**Given records**

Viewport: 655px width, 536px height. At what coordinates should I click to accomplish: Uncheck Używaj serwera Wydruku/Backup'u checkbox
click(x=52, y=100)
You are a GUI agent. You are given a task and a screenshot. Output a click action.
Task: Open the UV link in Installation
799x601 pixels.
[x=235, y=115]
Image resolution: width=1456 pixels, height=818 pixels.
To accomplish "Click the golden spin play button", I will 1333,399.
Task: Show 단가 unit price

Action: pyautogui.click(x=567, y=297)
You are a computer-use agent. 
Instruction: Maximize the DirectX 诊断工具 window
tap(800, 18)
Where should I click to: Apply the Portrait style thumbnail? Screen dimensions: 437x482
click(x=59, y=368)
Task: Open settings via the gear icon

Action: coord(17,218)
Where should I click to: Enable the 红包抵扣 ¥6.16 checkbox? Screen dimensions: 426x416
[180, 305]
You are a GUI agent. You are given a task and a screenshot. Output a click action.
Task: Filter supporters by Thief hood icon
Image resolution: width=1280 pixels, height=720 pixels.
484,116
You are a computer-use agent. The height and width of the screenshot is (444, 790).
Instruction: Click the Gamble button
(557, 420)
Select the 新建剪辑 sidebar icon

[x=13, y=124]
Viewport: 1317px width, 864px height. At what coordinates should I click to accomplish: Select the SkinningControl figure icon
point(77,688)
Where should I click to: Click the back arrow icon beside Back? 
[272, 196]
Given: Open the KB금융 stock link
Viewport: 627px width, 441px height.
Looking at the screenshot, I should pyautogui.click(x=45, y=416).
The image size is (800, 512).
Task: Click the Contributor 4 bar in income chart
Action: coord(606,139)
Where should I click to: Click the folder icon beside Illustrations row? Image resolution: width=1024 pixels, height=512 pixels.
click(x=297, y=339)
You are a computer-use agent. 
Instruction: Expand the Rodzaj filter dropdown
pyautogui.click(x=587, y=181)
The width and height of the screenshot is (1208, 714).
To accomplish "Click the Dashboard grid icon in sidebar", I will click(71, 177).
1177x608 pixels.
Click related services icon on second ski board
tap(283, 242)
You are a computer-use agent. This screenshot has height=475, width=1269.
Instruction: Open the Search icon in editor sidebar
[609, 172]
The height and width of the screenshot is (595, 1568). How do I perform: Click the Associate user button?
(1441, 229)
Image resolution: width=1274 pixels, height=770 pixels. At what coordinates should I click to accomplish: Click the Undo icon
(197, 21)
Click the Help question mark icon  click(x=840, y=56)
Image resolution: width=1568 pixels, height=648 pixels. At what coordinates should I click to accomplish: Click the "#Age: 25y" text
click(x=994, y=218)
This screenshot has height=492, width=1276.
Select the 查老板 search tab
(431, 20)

**Problem to solve**
In these records, tally the lines that contain the string "computer", and give only the result.

**Solution to this exercise**
4